§ REQUIREMENT
Records follow. Pull out every line that contains "screenshot".

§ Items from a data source
*** Begin section ***

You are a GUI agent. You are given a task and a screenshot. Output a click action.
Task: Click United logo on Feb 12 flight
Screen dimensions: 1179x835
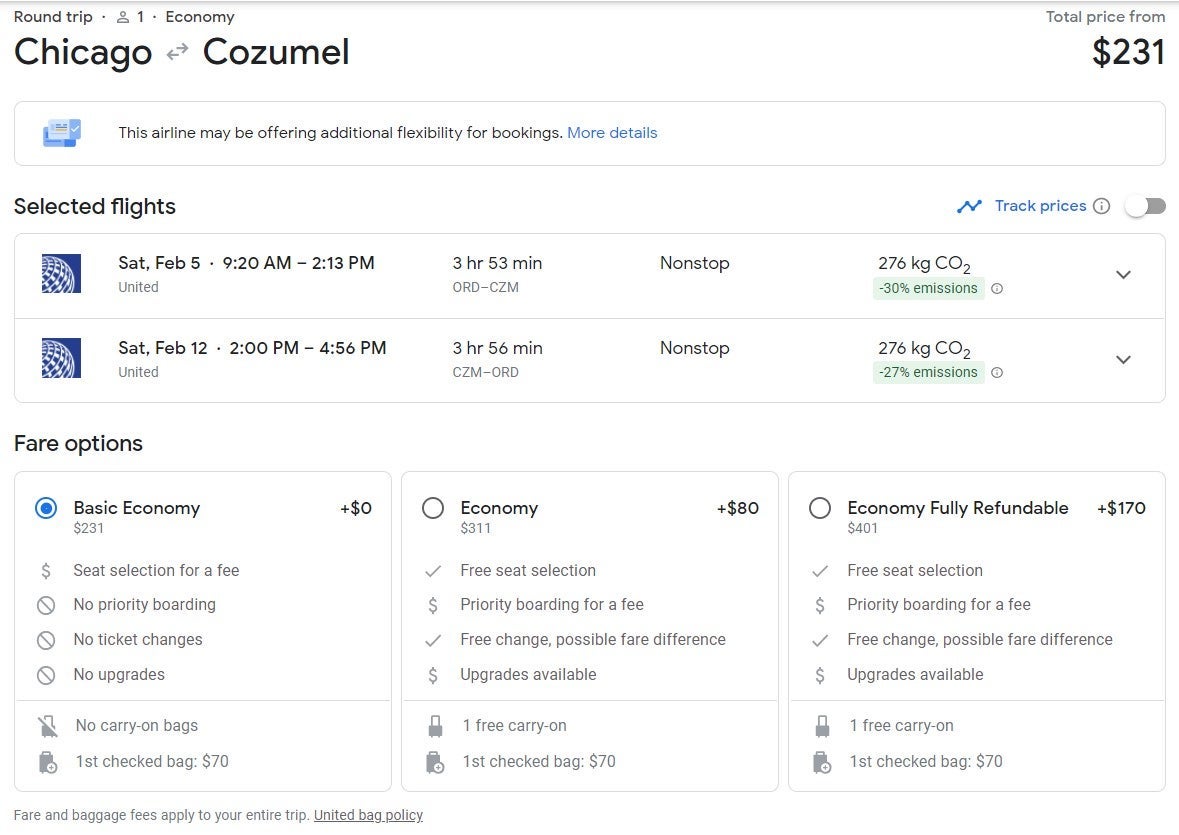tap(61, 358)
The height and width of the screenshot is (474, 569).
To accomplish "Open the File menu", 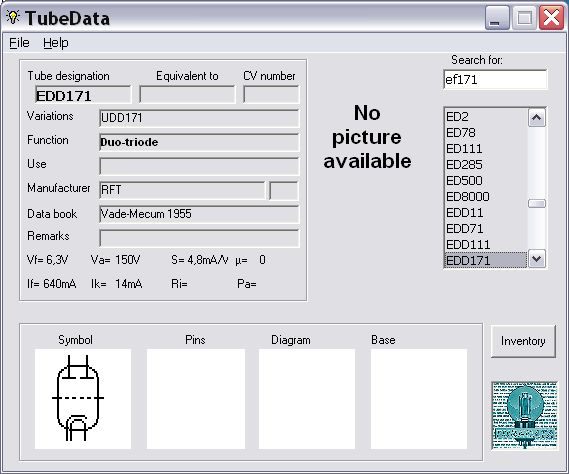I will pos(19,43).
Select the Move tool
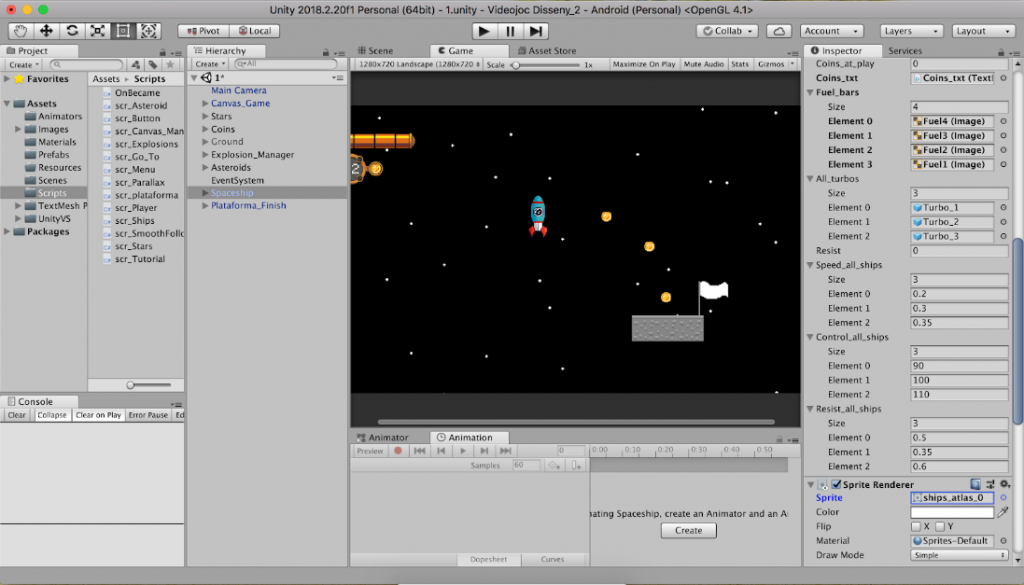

*** End section ***

§ WRITTEN ANSWER
You are a GUI agent. You are given a task and a screenshot. Output a click action.
The height and width of the screenshot is (474, 569).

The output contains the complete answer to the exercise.